◆ Brief ◆
Copy the data below word for word, from the line containing "Given: Select the Backup tab in the sidebar" through the line containing "coord(717,876)", including both of those lines.

┌─ Input material

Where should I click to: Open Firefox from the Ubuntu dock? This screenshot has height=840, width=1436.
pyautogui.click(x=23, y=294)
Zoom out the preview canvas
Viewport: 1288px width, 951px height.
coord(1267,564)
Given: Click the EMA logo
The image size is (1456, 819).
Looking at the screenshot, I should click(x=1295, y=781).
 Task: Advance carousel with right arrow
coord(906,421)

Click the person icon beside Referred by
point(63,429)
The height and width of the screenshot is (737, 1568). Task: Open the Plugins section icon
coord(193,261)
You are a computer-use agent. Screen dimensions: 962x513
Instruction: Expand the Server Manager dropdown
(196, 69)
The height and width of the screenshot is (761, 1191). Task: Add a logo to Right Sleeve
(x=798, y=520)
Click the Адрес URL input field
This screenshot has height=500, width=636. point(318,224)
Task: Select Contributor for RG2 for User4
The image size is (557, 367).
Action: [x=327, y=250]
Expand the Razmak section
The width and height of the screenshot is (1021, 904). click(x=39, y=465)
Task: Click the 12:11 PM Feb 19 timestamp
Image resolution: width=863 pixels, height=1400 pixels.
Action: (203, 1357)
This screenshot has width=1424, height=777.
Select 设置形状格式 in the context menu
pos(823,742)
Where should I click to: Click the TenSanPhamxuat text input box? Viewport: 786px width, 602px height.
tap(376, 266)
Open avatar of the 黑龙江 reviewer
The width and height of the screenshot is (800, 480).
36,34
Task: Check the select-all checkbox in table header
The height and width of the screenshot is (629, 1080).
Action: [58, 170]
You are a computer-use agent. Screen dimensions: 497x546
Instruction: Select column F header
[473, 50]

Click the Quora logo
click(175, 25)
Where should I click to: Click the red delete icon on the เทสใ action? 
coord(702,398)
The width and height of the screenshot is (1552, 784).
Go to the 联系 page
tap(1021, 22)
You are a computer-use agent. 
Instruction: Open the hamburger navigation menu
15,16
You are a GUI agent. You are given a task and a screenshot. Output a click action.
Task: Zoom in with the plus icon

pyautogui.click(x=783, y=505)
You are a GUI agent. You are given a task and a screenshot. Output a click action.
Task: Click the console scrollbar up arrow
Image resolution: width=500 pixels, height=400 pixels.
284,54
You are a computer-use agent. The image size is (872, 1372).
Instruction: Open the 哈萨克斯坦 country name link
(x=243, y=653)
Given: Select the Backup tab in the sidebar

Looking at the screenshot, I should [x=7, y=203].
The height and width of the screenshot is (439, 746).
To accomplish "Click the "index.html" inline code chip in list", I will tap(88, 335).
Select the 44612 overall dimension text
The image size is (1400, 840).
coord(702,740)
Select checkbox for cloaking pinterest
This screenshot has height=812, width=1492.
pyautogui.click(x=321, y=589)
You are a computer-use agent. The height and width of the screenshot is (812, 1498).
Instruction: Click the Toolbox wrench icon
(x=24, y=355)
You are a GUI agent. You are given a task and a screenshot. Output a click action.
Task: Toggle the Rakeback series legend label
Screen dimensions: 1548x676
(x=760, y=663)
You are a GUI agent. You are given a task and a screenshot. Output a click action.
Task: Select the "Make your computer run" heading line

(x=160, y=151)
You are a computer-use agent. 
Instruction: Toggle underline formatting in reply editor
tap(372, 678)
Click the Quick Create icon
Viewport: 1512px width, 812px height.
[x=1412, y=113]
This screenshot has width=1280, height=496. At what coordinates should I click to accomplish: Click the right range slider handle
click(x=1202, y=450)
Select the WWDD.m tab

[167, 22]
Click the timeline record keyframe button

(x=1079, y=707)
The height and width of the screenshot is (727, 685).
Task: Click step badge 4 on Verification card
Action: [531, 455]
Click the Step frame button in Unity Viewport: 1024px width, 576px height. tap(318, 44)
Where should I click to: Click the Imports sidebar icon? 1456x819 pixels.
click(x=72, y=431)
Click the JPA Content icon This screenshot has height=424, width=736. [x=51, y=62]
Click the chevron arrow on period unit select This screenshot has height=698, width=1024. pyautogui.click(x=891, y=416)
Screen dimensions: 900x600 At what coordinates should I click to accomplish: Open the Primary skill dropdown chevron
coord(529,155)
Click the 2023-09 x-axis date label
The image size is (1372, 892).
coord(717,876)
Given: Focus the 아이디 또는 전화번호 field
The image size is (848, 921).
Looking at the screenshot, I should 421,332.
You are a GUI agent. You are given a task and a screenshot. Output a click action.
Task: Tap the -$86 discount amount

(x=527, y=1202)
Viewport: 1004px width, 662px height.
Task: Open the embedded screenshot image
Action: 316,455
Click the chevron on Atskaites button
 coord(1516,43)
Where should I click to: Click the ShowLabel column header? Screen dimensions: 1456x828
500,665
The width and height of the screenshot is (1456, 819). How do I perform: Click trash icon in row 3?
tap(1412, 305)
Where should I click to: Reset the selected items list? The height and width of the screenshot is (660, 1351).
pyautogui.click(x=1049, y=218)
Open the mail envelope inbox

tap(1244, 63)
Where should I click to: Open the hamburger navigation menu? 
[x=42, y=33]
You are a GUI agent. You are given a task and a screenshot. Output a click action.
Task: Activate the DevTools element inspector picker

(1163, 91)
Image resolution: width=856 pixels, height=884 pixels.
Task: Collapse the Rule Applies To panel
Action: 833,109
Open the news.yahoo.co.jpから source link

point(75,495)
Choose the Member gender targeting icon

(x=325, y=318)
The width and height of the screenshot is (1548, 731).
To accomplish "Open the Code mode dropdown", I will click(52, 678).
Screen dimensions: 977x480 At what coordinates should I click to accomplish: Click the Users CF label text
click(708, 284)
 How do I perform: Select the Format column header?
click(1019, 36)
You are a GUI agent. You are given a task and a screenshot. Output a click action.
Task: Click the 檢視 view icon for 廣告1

└─

◆ Written reply ◆
Given: Select the Backup tab in the sidebar

Looking at the screenshot, I should [x=7, y=203].
The height and width of the screenshot is (439, 746).
To accomplish "Click the "index.html" inline code chip in list", I will tap(88, 335).
Select the 44612 overall dimension text
The image size is (1400, 840).
coord(702,740)
Select checkbox for cloaking pinterest
This screenshot has height=812, width=1492.
pyautogui.click(x=321, y=589)
You are a computer-use agent. The height and width of the screenshot is (812, 1498).
Instruction: Click the Toolbox wrench icon
(x=24, y=355)
You are a GUI agent. You are given a task and a screenshot. Output a click action.
Task: Toggle the Rakeback series legend label
Screen dimensions: 1548x676
(x=760, y=663)
You are a GUI agent. You are given a task and a screenshot. Output a click action.
Task: Select the "Make your computer run" heading line

(x=160, y=151)
You are a computer-use agent. 
Instruction: Toggle underline formatting in reply editor
tap(372, 678)
Click the Quick Create icon
Viewport: 1512px width, 812px height.
[x=1412, y=113]
This screenshot has width=1280, height=496. At what coordinates should I click to accomplish: Click the right range slider handle
click(x=1202, y=450)
Select the WWDD.m tab

[167, 22]
Click the timeline record keyframe button

(x=1079, y=707)
The height and width of the screenshot is (727, 685).
Task: Click step badge 4 on Verification card
Action: [531, 455]
Click the Step frame button in Unity Viewport: 1024px width, 576px height. tap(318, 44)
Where should I click to: Click the Imports sidebar icon? 1456x819 pixels.
click(x=72, y=431)
Click the JPA Content icon This screenshot has height=424, width=736. [x=51, y=62]
Click the chevron arrow on period unit select This screenshot has height=698, width=1024. pyautogui.click(x=891, y=416)
Screen dimensions: 900x600 At what coordinates should I click to accomplish: Open the Primary skill dropdown chevron
coord(529,155)
Click the 2023-09 x-axis date label
The image size is (1372, 892).
coord(717,876)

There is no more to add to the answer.